Marfrig Alimentos SA, Latin America’s second-largest beef producer, posted the biggest two-day gain on record on speculation the company’s strategy to divest units with lower profit margins may boost earnings.
Shares jumped 6.8 percent to 7.85 reais at the close of trading today in Sao Paulo, the best performer on the Bovespa index, which slid 0.5 percent. Marfrig gained 25 percent in the past two sessions, the most since it first sold shares in June 2007, after saying on Nov. 11 a measure of its third-quarter earnings exceeded estimates.
“The company is trying very hard to boost its profit margins by divesting units that are not related to its core business,” Roberto Altenhofen, an analyst at equity consulting firm Empiricus Research, said in a telephone interview from Sao Paulo. “Third-quarter earnings signaled that this strategy bore fruit earlier than we expected, and today shares are still gaining because people are now more optimistic about the company’s fourth quarter.”
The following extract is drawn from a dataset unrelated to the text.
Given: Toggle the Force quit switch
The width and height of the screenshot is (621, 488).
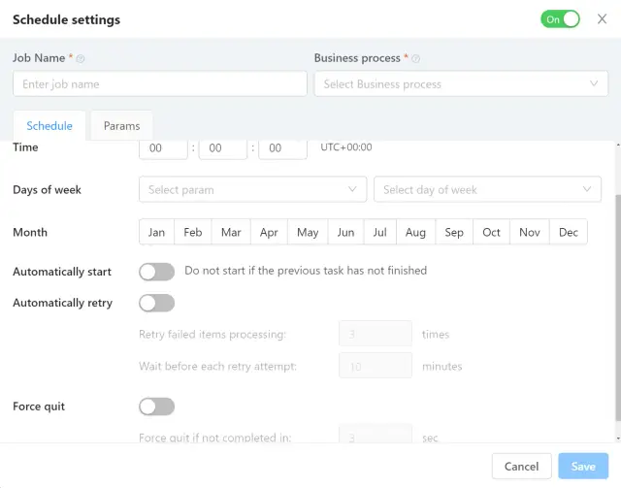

The company’s $750 million of 8.375 percent notes due in May 2018 rose 3.76 cents to 72.43 cents on the dollar, pushing yields down to 15.21 percent, according to data compiled by Bloomberg. The debt had plunged from 99.4 cents in May to as low as 59.9 cents on Oct. 4, the data show.
Marfrig agreed to sell its U.S. and European distribution unit for $400 million to boost its cash position, according to an e-mailed statement Sept. 18. The unit belonged to Keystone Foods LLC, which Marfrig bought in 2010 for $1.26 billion.
The company’s earnings before interest, taxes, depreciation and amortization more than doubled in the third quarter from a year earlier to 637.5 million reais ($361.3 million), according to a regulatory filing. That compares with an average forecast of 311.4 million reais in a Bloomberg survey of nine analysts.
Marfrig dropped 59 percent this year through Nov. 10, then the third-worst performance on the Bovespa index. The stock has since pared the decline to 49 percent.
“The beef industry faces some challenges, such as higher grain prices, and there’s concern about Marfrig because of its high leverage, but the market was pricing in the worst-case scenario for the company,” Altenhofen said. “This year’s drop is excessive, and even after today’s gain the stock isn’t expensive.”
The stock fell 40 percent in three days in early August after Sao Paulo-based GWI Asset Management cut its stake.